Anyone who has seen LG’s new Scarlet range of LCD TVs of late will have an opinion on their rather unusual red backs and equally enticing/alienating hollowed-out control panel on the front.
While this 42-incher, which sits at the pinnacle of the Scarlet range, also bears those design flourishes, it has something altogether more attractive. While those other Scarlets have a depth of 81mm, the 42LG6100 takes it down to an almost ludicrous 45mm.
It’s a big difference and it serves to make this a very slim TV indeed. At £1200 it’s also reasonably priced since Hitachi’s 35mm-deep Ultra Thin range cost a lot more and don’t have built-in TV tuners.
The 42LG6100 does have both analogue and Freeview TV tuners as well as plenty of other features. Chief of which is a tempting total of four HDMI inputs to pump high-def action from Blu-ray players or games consoles into its 1920 x 1080 Full HD panel. You won’t find that on many flatscreen TVs, even high-end models.
There is also a side panel that includes the fourth HDMI input alongside a USB port for playing music and photos from a memory stick. Do that and some well designed menus pop-up to let you choose exactly what you want to do – set a JPEG slideshow to music, for instance, or play individual MP3 files.
The on-screen menus in general are excellent: clear, concise and completely idiot-proof. While advanced picture settings can be accessed via these menus, there’s also an option to activate something called Intelligent Sensor. The TV gauges the brightness of the room it’s in, then tweaks the picture to achieve the best trade-off in terms of brightness, black levels, colour and detail. It also saves some power, though occasional rapid changes in the brightness of the picture can be distracting.

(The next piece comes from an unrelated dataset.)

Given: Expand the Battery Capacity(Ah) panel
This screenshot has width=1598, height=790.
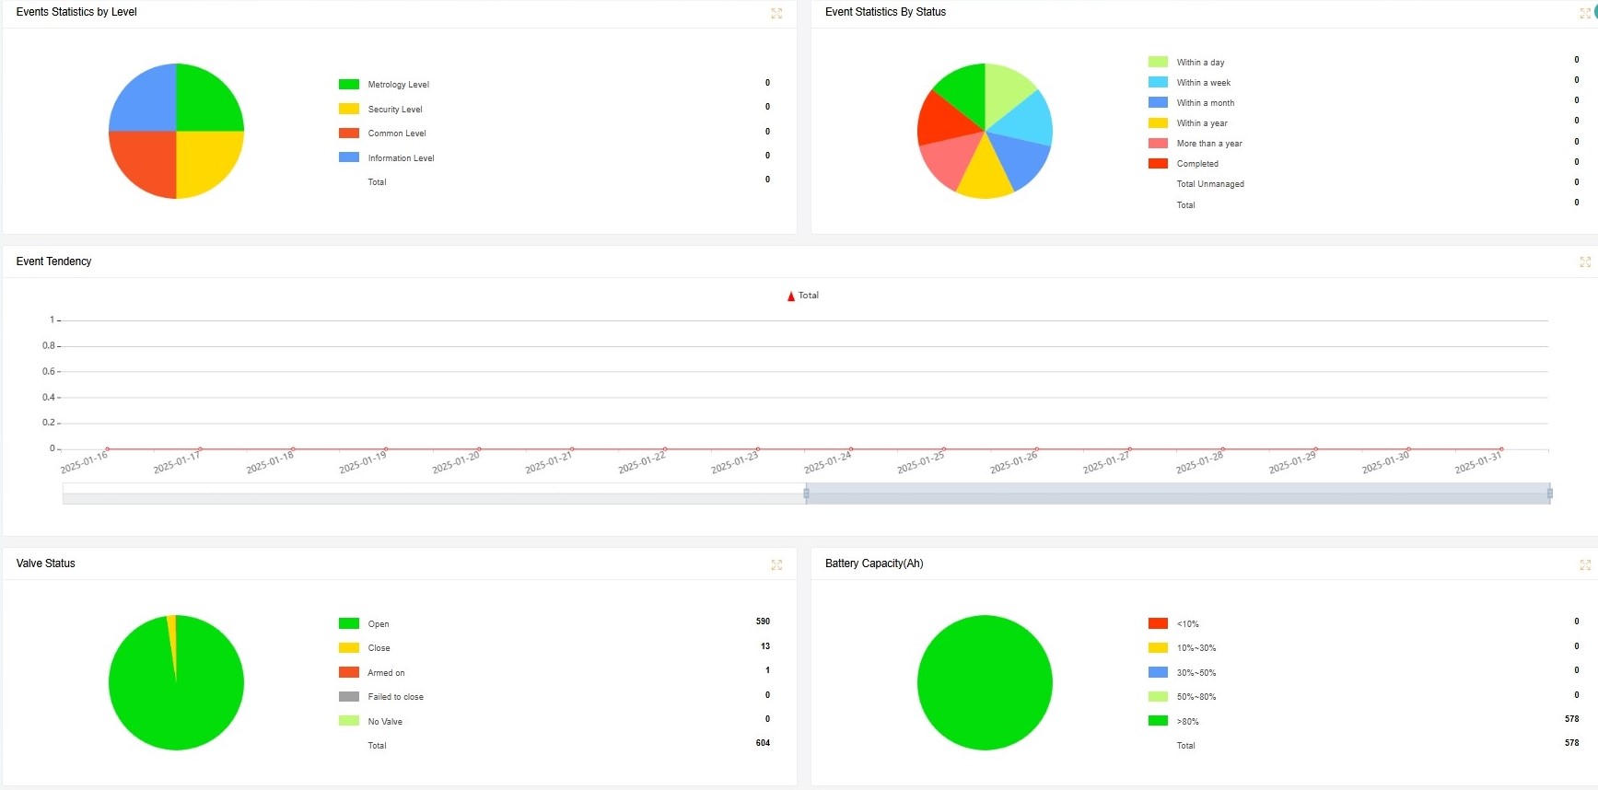Looking at the screenshot, I should 1584,564.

Freeview channels are quick to tune-in and a cinch to re-order, while navigating through the 7-day electronic programme guide is a breeze. There are plenty of bold colours on show, and plenty of depth, but the overall picture quality from Freeview channels is fairly average. Although we’ve seen such pictures look a lot worse than here, there is still a lot of picture noise and blocking around moving objects.
Standard DVD looks a lot better, with the TV suppressing most of the video nasties associated with upscaling a DVD to fit the huge screen. As a bonus, the latest-version HDMI inputs on this set allow the 42LG6100’s remote control to operate a Blu-ray player. We’re talking chapter skipping, calling up the main menu, that kind of thing.
The most impressive picture setting the 42LG6100 has in its arsenal is 100Hz mode, which rids pictures of blur. Its absence is most noticeable on high-def material, though the judder associated with Blu-ray discs is still present. Black levels are reasonably deep while detail is kept high, though we weren’t impressed by this set’s picture-and-sound Game mode, which tends to present an over-sharp picture that lacks any naturalism, along with a harsh sound. Dive into the picture settings and it’s possible to achieve a terrific picture for games, while sound is better delivered by the 42LG6100’s invisible speakers’ Clear Voice or TruSurroundXT modes.
Though arguably not as good as JVC’s identically sized – and priced – LT-42DS9BJ, LG’s latest is a looker from all angles and is a tremendously well-featured set that just falls short of top-grade picture quality.